> **Exercise aim**: Only the text of the entries below should appear in your exact transcription; leave out every picture.

> **Supplied data**:
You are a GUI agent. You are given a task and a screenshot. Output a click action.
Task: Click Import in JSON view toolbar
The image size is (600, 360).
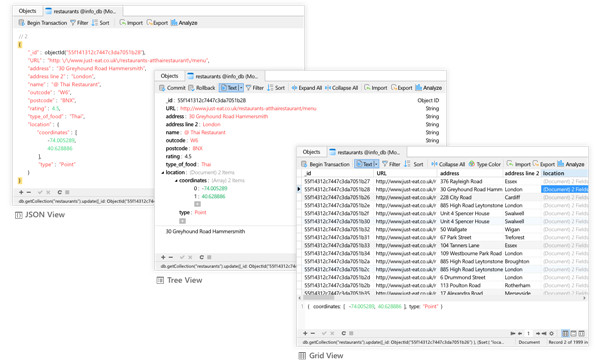tap(131, 23)
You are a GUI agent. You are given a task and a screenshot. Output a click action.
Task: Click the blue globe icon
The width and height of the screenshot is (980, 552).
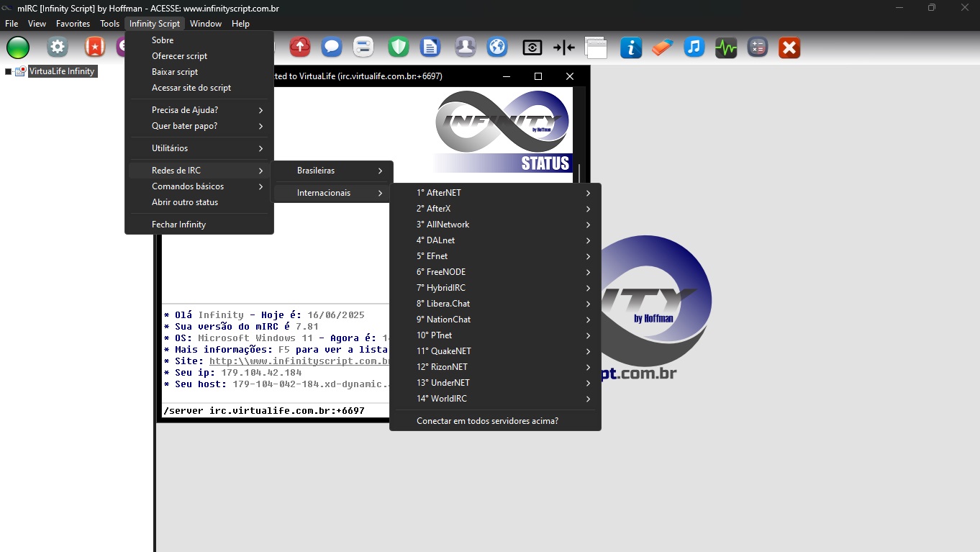(x=497, y=47)
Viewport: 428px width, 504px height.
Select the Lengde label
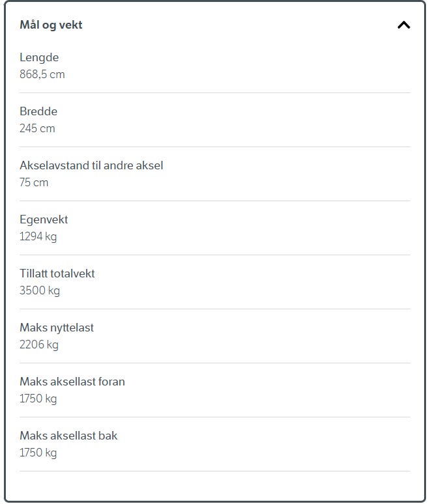[x=39, y=57]
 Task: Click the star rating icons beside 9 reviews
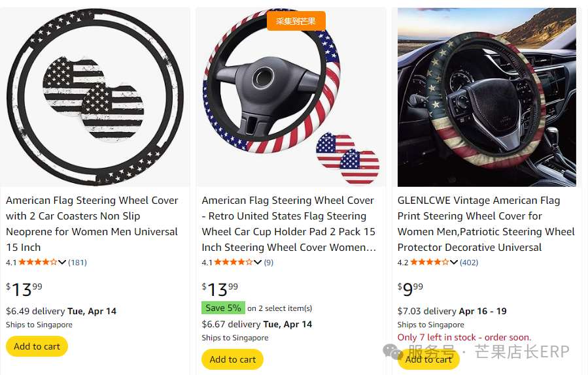pyautogui.click(x=233, y=263)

> **Solution to this exercise**:
You are a GUI agent. You are given a task and a screenshot. Output a click action.
Task: Click Import in JSON view toolbar
The image size is (600, 360).
tap(131, 23)
You are a GUI agent. You are given a task and a screenshot. Output a click action.
Task: Click the blue globe icon
The width and height of the screenshot is (980, 552).
(x=497, y=47)
Viewport: 428px width, 504px height.
Select the Lengde label
[x=39, y=57]
 Task: Click the star rating icons beside 9 reviews
pyautogui.click(x=233, y=263)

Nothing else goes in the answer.